Thursday, April 26, 2012

Week In Review

State Capitol Week in Review
        LITTLE ROCK –  The number of state prison inmates who are released on parole is steadily going up while the number who are discharged after serving out their entire sentence is going down, according to a report compiled by prison officials for the state Board of Correction.
        In the decade from 1999 to 2008, the number of Arkansas inmates released on parole went up from 4,677 to 6,160.  Over the same ten-year period the number of inmates discharged after serving their maximum sentence went down from 643 in 1999 to 145 in 2008.
        The report is a recidivism study, which means it is an analysis of the percentage of inmates who are released and then break the law and return to prison. 
        Correction officials reported that from 1999 to 2008, the three-year recidivism rate went down from 54.6 percent to 45.6 percent.  In 1999 the Correction Department released 4,677 inmates on parole and within three years 54.6 percent of them were back in prison.  In 2008 the department released 6,160 inmates on parole and within three years 45.6 percent of them were back in prison.
        The recidivism rate is quite a bit lower for prisoners who are discharged after serving out their full sentences.  The three-year rate for those discharged in 1999 was 28.6 percent.  The rate for those discharged in 2008 was 15.9 percent.  One factor may be age.  The survey found that middle-aged and older offenders, after being released, are less likely to end up back in prison.
        Correction officials are implementing Act 570 of 2011 and paying close attention to its effect on the inmate population.  The 167-page act changes sentencing laws and puts more emphasis on parole, in part because inmates released on parole are under supervision when they return to the free world and inmates discharged after serving out a complete sentence are not supervised.
        Although the overall trends over a ten-year period have been fairly consistent, there have been a few fluctuations in the percentages from year to year that don't seem to follow the pattern.  Prison officials attribute those aberrations to differences in the kinds of inmates released within a certain period. 
        During one year many inmates who become eligible for parole may change their behavior because they are determined to stay out of trouble, but in another year there may be fewer who are willing to make those changes.
        Correction officials are keenly aware of how policy changes affect recidivism rates.

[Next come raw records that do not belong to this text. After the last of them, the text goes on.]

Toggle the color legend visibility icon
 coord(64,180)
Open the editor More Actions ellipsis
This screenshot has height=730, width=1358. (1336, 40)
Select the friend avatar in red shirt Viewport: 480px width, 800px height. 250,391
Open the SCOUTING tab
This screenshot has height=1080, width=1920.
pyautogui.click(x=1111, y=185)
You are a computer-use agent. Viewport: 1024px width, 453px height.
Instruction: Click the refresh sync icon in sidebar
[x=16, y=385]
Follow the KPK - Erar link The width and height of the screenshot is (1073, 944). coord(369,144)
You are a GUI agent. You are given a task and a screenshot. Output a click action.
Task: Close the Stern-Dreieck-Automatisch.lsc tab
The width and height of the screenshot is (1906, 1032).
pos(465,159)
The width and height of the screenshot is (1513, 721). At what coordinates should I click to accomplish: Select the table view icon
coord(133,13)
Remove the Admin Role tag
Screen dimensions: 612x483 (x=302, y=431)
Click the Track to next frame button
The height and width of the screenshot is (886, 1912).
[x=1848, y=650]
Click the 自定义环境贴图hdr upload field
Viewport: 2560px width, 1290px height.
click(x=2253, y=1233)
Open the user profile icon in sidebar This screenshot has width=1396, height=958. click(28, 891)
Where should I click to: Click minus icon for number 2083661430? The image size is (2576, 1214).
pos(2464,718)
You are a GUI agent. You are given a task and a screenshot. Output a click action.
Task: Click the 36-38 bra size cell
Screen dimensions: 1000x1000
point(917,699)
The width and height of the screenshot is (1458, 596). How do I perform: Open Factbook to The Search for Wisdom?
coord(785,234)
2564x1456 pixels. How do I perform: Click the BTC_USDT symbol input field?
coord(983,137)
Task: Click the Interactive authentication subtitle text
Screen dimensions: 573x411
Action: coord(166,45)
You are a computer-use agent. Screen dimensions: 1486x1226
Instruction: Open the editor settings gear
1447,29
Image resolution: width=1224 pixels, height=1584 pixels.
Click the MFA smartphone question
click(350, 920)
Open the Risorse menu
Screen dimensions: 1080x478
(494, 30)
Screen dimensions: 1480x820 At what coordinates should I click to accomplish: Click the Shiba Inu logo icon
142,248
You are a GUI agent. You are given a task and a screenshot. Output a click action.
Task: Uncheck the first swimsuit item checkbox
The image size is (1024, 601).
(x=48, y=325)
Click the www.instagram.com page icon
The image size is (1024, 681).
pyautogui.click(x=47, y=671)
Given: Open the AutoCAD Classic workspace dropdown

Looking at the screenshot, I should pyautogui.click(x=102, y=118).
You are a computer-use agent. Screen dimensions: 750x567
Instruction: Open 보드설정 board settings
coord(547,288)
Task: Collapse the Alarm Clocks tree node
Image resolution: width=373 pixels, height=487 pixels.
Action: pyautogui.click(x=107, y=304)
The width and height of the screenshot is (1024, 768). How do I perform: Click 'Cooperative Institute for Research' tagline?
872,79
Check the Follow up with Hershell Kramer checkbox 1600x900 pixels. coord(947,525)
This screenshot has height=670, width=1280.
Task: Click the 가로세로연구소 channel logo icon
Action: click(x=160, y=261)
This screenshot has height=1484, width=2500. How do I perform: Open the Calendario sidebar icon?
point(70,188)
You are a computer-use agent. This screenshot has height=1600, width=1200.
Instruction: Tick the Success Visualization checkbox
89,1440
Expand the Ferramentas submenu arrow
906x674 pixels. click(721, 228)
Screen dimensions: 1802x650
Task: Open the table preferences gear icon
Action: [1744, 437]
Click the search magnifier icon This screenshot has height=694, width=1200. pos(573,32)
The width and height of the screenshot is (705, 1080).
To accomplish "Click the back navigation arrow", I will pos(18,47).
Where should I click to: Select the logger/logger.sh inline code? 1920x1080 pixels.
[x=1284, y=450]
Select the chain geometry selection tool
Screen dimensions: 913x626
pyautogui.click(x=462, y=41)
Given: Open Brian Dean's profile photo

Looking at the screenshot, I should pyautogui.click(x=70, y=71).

For instance, they attribute a jump in the rate from 2007 to 2008 in large part to a policy change -- a new limit on the number of times a parole violator could be housed in the Omega Technical Violator Center near Malvern. 
        They are housed in the Omega center for 60 days if they violate the terms of their parole, such as failing to report to a parole officer or failing a drug test.  After three violations in one year, a hearing officer can place them back in prison and they are counted in recidivism surveys.
        Also in 2011 the legislature added 49 additional parole officers to the Department of Community Correction, which has a staff of 1,182 who supervised an active caseload of 36,705 offenders last year.  Those offenders were on probation or parole, or going through drug courts or boot camp.
        The department housed 1,230 offenders in residential facilities last year.  They had been sentenced mostly for drug crimes, theft of property or burglary.